### [What to produce]
The lines of the records that include "blue" should all be copied.

[Data excerpts]

=-=-=

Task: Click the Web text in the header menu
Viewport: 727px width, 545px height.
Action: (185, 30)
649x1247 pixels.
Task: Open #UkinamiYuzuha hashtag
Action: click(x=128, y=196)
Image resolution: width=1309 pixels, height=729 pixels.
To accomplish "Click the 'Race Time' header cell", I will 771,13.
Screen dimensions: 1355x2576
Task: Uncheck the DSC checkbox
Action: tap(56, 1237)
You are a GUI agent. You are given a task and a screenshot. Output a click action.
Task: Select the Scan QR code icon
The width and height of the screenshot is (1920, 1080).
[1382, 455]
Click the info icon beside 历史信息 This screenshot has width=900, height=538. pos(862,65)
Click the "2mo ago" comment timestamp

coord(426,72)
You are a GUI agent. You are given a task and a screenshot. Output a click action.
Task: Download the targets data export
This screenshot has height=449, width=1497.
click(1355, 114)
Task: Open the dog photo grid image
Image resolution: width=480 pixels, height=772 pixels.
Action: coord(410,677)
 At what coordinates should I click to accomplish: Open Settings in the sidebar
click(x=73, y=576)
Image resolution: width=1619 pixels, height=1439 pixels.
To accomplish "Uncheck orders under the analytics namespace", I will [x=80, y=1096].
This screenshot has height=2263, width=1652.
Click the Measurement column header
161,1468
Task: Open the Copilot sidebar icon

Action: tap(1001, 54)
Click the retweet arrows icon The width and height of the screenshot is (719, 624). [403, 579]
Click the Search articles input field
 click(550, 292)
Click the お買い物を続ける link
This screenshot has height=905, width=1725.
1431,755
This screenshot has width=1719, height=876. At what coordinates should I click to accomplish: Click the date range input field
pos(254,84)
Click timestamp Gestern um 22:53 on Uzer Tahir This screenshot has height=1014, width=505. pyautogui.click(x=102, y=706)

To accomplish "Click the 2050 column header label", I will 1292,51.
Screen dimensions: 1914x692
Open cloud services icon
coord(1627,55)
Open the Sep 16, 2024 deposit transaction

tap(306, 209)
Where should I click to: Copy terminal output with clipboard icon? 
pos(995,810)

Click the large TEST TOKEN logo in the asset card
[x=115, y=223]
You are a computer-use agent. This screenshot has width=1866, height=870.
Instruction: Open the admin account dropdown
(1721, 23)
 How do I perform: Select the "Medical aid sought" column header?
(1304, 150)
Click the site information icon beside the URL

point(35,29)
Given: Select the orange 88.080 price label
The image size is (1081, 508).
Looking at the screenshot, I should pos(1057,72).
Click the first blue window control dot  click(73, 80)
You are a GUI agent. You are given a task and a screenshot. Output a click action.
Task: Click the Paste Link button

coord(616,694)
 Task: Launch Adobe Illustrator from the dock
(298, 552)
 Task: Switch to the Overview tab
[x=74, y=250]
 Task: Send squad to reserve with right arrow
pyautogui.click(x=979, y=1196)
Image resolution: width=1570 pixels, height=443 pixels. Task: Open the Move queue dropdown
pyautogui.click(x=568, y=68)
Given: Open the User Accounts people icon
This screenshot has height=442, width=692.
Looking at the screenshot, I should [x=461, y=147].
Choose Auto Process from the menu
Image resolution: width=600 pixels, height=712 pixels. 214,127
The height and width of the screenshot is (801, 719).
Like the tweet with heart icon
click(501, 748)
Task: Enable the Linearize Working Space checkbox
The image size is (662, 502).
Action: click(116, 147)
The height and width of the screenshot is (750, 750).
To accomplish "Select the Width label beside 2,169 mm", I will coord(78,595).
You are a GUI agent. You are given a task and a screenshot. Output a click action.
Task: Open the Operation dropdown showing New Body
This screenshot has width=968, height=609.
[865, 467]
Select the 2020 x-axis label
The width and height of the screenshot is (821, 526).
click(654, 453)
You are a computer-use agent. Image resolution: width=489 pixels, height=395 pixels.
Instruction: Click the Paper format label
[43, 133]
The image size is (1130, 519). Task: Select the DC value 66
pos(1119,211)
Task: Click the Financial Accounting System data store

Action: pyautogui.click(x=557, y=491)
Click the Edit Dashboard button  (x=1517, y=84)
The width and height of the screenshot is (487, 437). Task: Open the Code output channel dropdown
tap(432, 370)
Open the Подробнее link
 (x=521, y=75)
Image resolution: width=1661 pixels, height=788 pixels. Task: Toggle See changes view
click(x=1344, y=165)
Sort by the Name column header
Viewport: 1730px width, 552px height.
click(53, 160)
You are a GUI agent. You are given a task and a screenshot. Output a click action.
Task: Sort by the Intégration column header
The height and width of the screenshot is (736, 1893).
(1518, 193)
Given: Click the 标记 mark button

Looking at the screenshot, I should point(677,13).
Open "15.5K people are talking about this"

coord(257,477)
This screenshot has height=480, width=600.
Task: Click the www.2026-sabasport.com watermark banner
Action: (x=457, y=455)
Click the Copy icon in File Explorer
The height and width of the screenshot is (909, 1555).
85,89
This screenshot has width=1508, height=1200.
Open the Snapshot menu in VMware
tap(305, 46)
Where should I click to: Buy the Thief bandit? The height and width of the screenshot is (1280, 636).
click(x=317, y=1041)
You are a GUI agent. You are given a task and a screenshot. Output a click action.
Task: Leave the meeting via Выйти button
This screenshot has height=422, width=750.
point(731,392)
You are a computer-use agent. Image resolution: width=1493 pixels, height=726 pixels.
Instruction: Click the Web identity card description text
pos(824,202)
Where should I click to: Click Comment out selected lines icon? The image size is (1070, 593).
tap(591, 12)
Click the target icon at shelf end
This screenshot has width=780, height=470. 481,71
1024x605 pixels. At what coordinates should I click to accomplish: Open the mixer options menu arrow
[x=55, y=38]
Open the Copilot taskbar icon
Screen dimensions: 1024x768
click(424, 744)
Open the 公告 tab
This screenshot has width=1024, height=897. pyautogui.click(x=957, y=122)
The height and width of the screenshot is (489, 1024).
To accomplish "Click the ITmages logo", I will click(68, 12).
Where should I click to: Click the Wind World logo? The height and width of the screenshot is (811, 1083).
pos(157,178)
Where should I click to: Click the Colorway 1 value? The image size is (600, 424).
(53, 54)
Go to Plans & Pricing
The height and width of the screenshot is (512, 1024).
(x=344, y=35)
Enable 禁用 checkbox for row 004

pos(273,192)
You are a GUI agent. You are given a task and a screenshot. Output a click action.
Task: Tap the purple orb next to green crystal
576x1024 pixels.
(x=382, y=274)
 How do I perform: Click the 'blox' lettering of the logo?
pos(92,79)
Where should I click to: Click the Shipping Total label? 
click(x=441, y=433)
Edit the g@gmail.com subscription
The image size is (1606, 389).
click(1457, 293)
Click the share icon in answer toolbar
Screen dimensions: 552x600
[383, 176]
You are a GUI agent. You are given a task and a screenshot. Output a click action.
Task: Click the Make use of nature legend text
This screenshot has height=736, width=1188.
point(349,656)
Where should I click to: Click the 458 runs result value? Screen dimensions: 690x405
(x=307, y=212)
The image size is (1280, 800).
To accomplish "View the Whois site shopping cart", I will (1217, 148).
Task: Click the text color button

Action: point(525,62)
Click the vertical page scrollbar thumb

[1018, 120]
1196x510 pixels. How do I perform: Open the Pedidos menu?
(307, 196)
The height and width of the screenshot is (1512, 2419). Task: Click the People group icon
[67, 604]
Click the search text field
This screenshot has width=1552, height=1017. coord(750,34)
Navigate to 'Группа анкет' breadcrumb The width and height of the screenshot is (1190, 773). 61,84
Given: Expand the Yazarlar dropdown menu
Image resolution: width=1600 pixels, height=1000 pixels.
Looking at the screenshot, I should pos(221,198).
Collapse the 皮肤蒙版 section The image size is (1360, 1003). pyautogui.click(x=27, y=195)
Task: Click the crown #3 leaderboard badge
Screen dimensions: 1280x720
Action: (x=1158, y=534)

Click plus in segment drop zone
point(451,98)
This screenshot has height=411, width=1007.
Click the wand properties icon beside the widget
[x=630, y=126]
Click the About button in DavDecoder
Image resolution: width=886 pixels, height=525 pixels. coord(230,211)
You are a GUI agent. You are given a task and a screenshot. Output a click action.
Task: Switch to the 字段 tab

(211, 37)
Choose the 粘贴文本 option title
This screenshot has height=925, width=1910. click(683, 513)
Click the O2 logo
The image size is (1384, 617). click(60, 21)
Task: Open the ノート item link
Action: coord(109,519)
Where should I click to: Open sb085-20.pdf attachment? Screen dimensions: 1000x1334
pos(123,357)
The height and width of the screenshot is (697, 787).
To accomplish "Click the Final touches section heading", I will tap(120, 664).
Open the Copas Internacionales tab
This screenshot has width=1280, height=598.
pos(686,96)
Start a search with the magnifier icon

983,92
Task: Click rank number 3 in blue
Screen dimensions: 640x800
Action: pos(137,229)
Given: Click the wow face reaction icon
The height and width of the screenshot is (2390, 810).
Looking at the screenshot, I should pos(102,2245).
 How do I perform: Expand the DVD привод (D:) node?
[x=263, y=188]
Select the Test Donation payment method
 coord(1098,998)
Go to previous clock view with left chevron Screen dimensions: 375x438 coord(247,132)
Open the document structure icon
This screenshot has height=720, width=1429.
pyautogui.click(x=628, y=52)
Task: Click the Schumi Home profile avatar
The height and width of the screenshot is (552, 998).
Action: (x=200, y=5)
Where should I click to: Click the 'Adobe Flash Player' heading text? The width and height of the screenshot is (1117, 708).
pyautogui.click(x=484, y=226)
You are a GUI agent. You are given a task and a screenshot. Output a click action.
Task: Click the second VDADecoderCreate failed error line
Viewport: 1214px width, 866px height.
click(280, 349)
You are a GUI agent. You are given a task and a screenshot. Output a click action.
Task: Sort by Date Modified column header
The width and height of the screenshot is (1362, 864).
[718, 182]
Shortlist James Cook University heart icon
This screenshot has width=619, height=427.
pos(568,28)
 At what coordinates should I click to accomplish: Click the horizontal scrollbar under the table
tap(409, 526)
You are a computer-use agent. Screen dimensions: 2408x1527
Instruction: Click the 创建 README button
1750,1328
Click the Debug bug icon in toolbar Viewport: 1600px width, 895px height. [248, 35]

=-=-=

### [Your solution]
Click the first blue window control dot  click(73, 80)
Task: Click rank number 3 in blue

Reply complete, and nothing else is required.